DJ Ron: Do you have a choice, as an artist, who remixes your work?
JustJack: I do, but often I can't afford the people that I want so it's difficult. I'm pretty happy with most of the remixes that I've had but obviously I think most artists like the originals better because that's what they did, that was the way that the track was supposed to be. If I had unlimited money I'm sure I could get people. I'd love to get people like Masters At Work or Royksopp to do a remix, but they're very expensive. So obviously at this stage it's kind of difficult.

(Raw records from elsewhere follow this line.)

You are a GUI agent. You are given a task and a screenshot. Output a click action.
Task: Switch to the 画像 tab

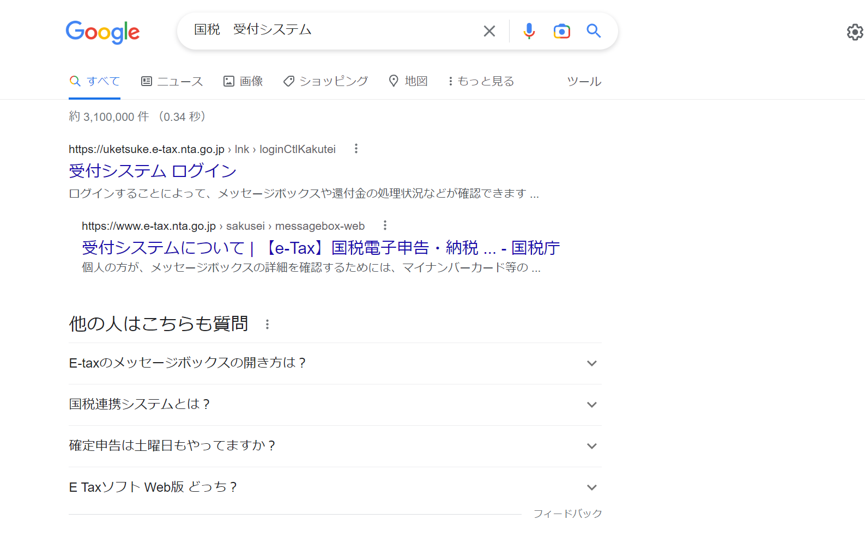coord(244,82)
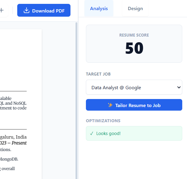Image resolution: width=187 pixels, height=179 pixels.
Task: Click the Download PDF button label
Action: click(x=48, y=11)
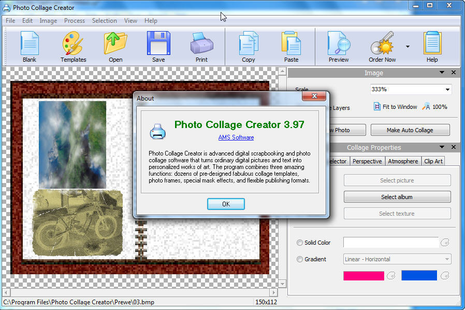Image resolution: width=465 pixels, height=310 pixels.
Task: Open the Templates gallery
Action: [73, 46]
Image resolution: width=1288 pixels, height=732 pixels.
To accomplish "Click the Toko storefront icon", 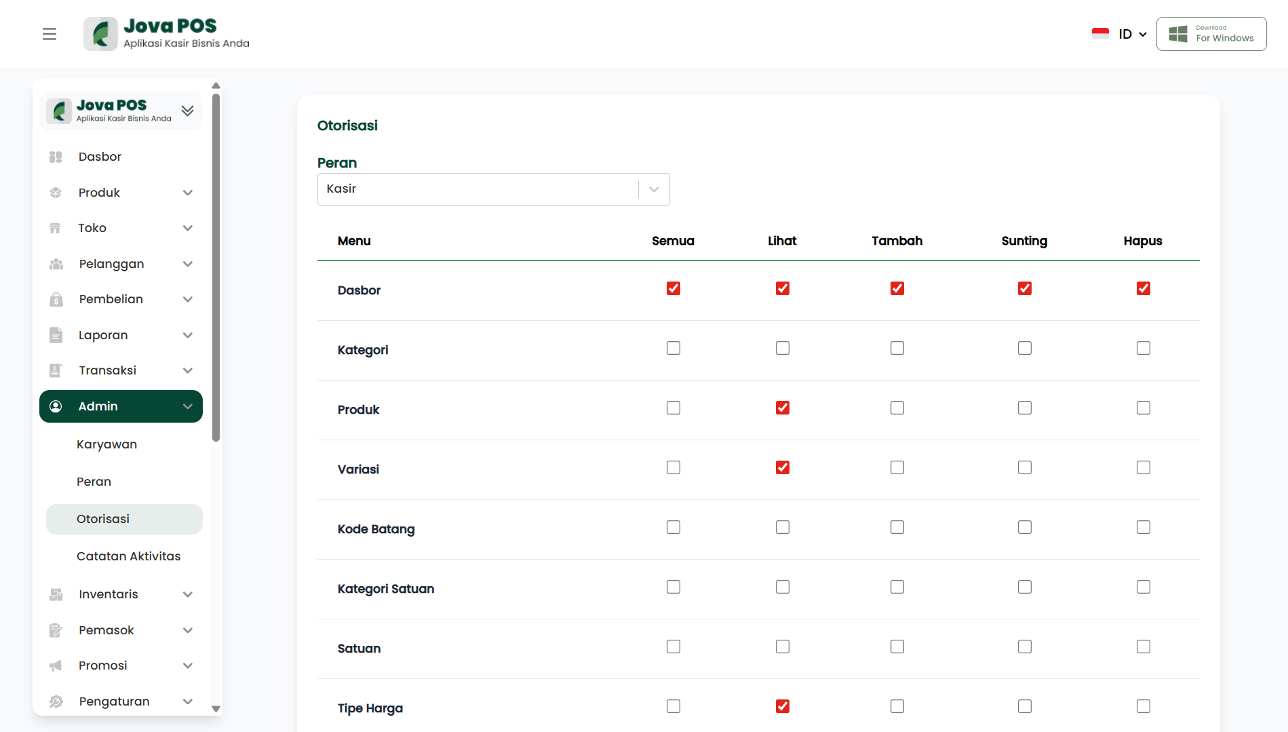I will coord(56,228).
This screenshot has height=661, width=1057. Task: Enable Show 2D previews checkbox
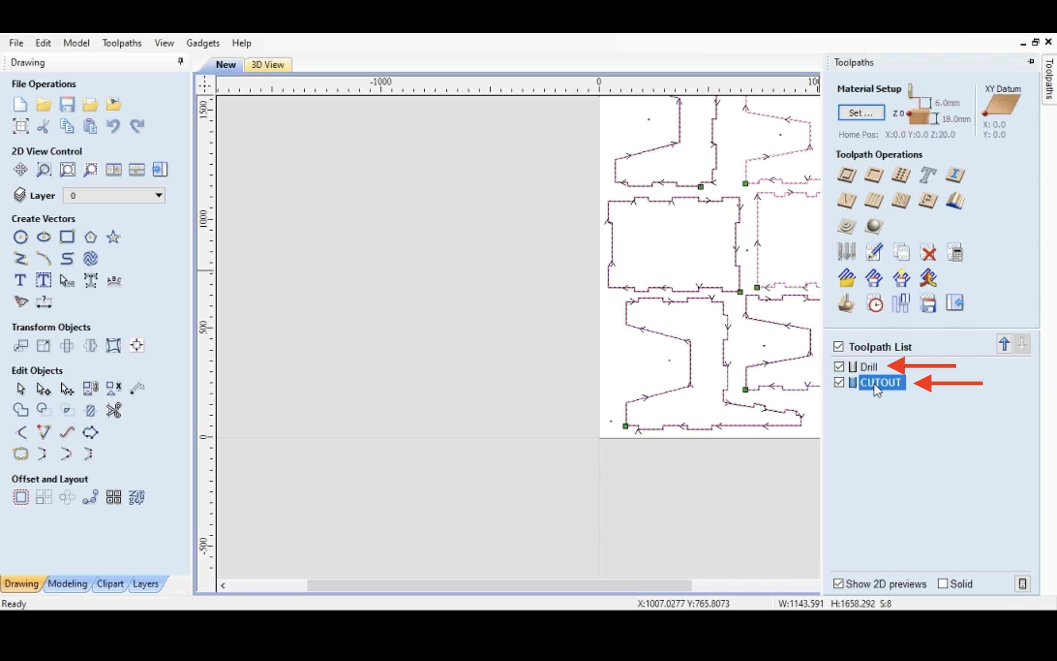pos(838,583)
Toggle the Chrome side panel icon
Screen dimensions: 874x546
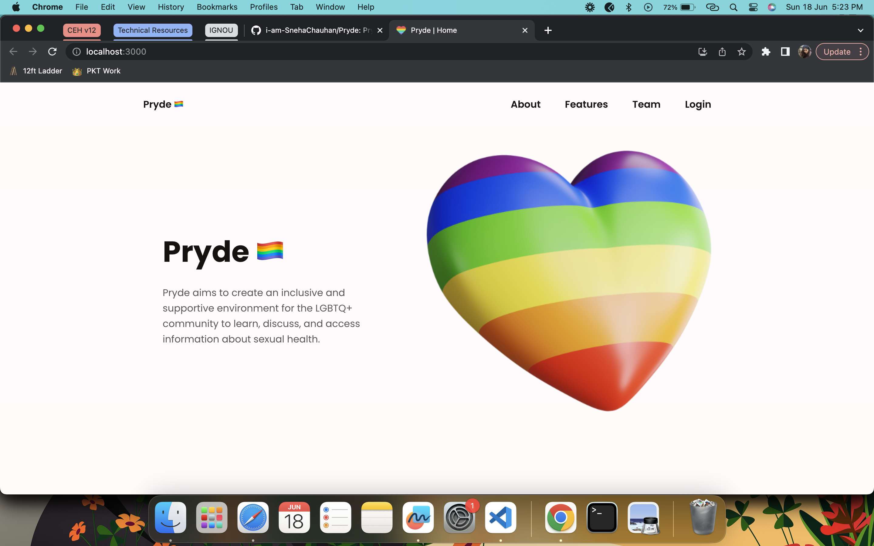point(785,52)
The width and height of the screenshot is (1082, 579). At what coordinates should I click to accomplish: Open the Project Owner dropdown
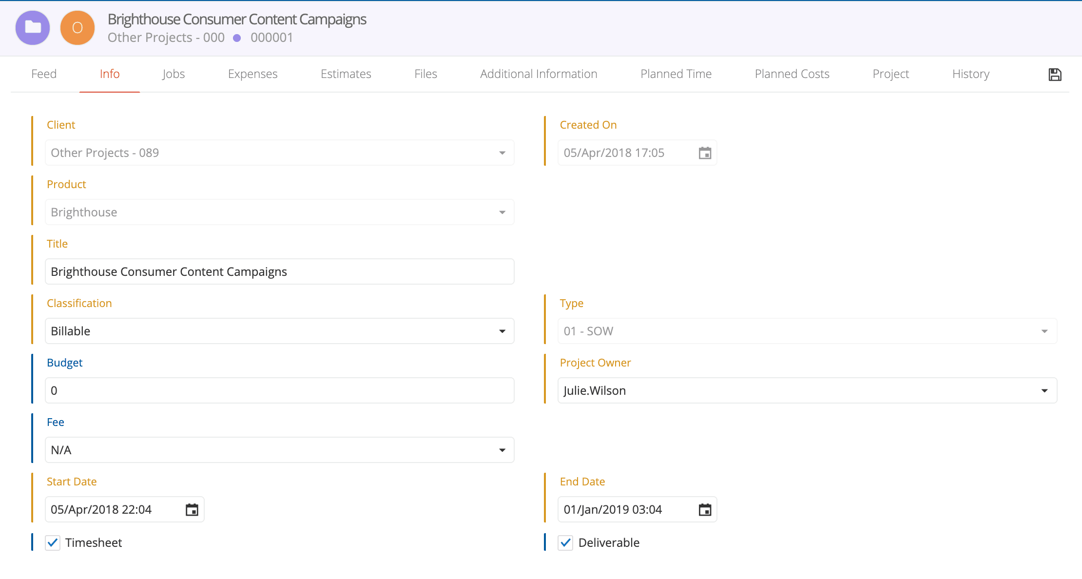[x=1044, y=391]
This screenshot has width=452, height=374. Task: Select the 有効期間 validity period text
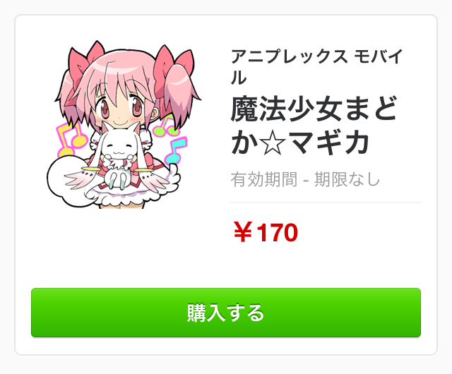click(263, 179)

DJ Ron: Well, that was the next question, who would you like to remix your work, you just said Masters at Work and Royksopp..
JustJack: Those kinds of things would be cool. I would like to get someone like DJ Premier to do one but we're a long sort of way from that and I think there is a big sort of distance between us. There's a lot of producers I absolutely love, I mean I love JD as well from Slum Village, in fact I'd love him to do a remix.
DJ Ron: What was the inspiration to sample "I'm Not In Love" for the Let's Get Real Honest song?
JustJack: I heard the track on a compilation and I didn't actually know it was 10CC. I used to literally pillage through stuff, pick out records and just sample tons of stuff. Then the records would probably go back to wherever they were or they'd get chucked away or I'd lose them or whatever. I didn't actually know what it was and we had a bit of a desperate scramble to try and find out what it was, obviously so we could clear it. Luckily it was on a nostalgic TV music program one night that me, the producer and co-producer, were watching. We suddenly heard the sample and knew what it was. Before that I was in a bit of a panic because I didn't know what it was, so there was a question of whether the track could actually go on the album.